登校班の班長になった。私の地区は2班各々10人いない程度で、集合場所に全員揃った方から出発するシステムだった。集合場所は民家の横で、そこに住む人が子供たちに時間が分かるようにと、小さな時計を置いてくれていた。大体8時前後に出発するのだが、私の班には最も家が近いのにかなり遅れてくるか、迎えに行くまで来ない問題児の2年生がいた。ある日は少しだけ遅れたり、ある日は割と早く来たり、ある日は迎えに行くと学校を休むなどと言われ、私は子供ながらに「親に問題があるな」と感じた。数ヵ月そんな毎日だったある日、私は「もういい加減にしろ」と思い、その子を置いて出発した。学校まで歩いて20分位かかるのだが、半分ほど行った所のコンビニに近付くと、駐車場からその親子が勢いよくこちらに向かって来た。母親が「なんでこの子を置いて行ったの!?」と涙目で、当時は知らなかった言葉、ヒステリックに、私に言った。私が「毎日、何の連絡もなく、時間通りに来たり来なかったりするから」と言っていると、低学年の副担任が車で通りがかったようで、同じく駐車場から私たちに近付いて来た。彼女は母親の言い分だけを聞き、「それはあなたが悪い、置いて行くのはダメ」と私に言った。色々言い返そうと思ったが、当時の私は出来なかった。悔しくて、泣きそうになった。大人2人が去り、問題児も加えた班で向かっている最中、私と最も家が近い幼馴染の男子が気を使って「○○は悪くない」という旨の言葉をくれた。後日、地区担当の先生からその朝の一連の出来事について話を聞かれ、数ヵ月間続いていたことを話した。彼は困り顔で「どっちが悪いとは言えない」といった話で終わった。私は班の問題児のことを母に話していたので、もちろんこの出来事も話した。母は「○○が悪いとは思わないけど、今度から気を付けなきゃね」というようなことを言った。その後の問題児は時間前に来ることが増えた。来ない時は置いて行っても何も言われなくなった。今振り返ると、母が問題児の家に電話したかもしれない。(当時は自治会の活動が活発で、子供会や高齢者の集まり、季節ごとの行事があり、当時役員だった我が家では母が幅を利かせて動いていたり、父は学校のPTA副会長だったり、それらが作用したとも考えられる)

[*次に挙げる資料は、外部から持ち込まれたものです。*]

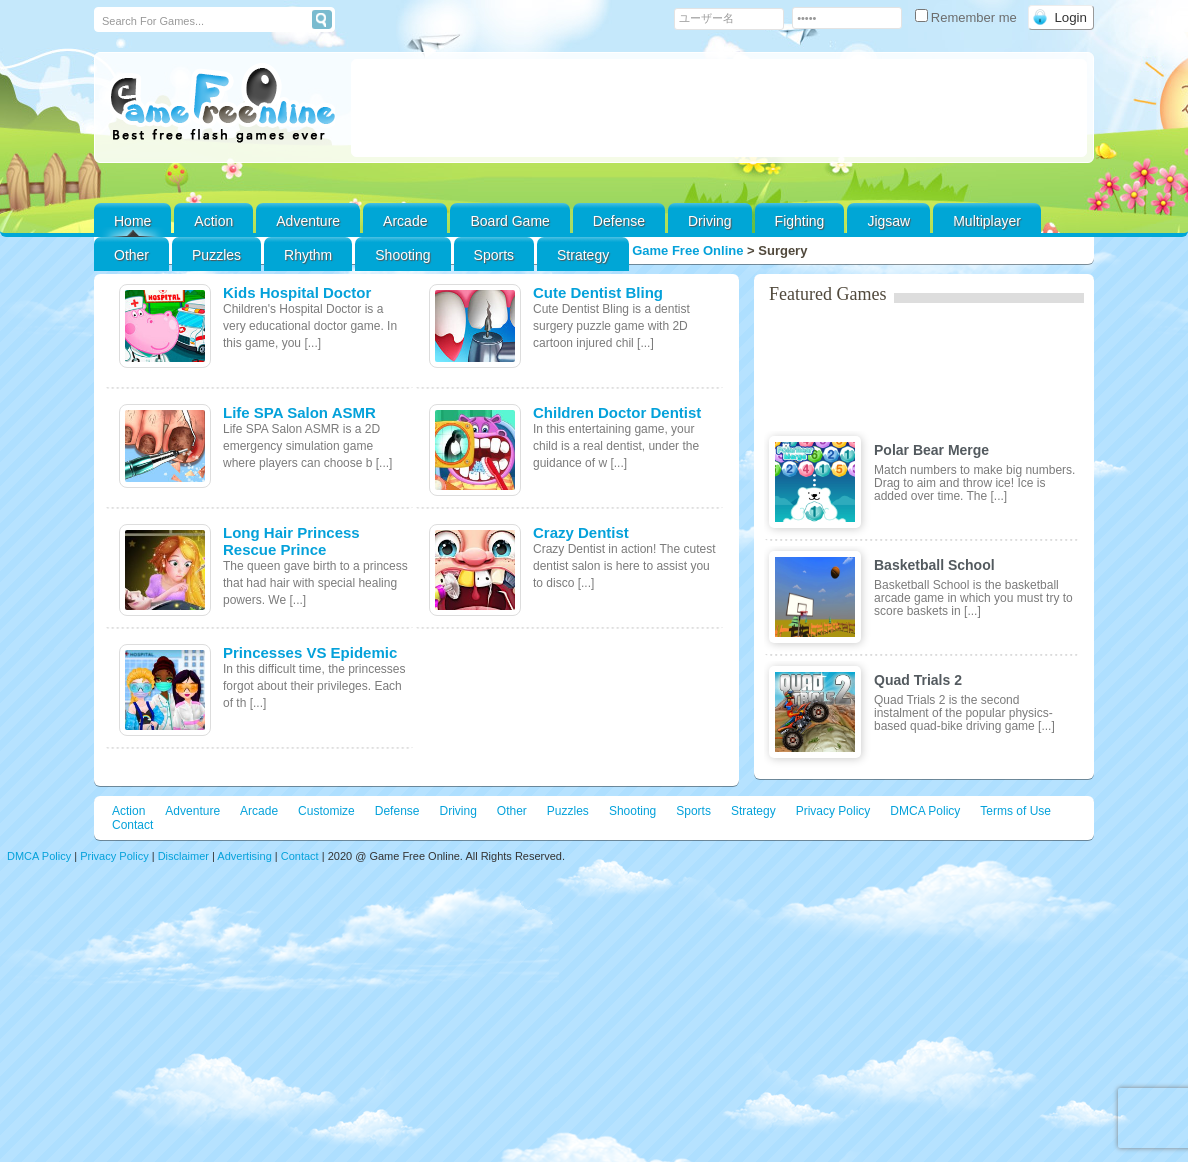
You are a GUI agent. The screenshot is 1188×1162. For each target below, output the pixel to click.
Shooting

皆が外に行く休み時間は、教室で本を読むことが多かった。ずっと前から家にあった「怪盗クイーンはサーカスがお好き」の表紙のピエロ、私が小さい頃はそれが怖かった。その年に試しに読んだら、見事にハマり、シリーズの「怪盗クイーンに月の砂漠を」まで読んだ。シリーズの中で好きな話は、その怖がっていた1冊である。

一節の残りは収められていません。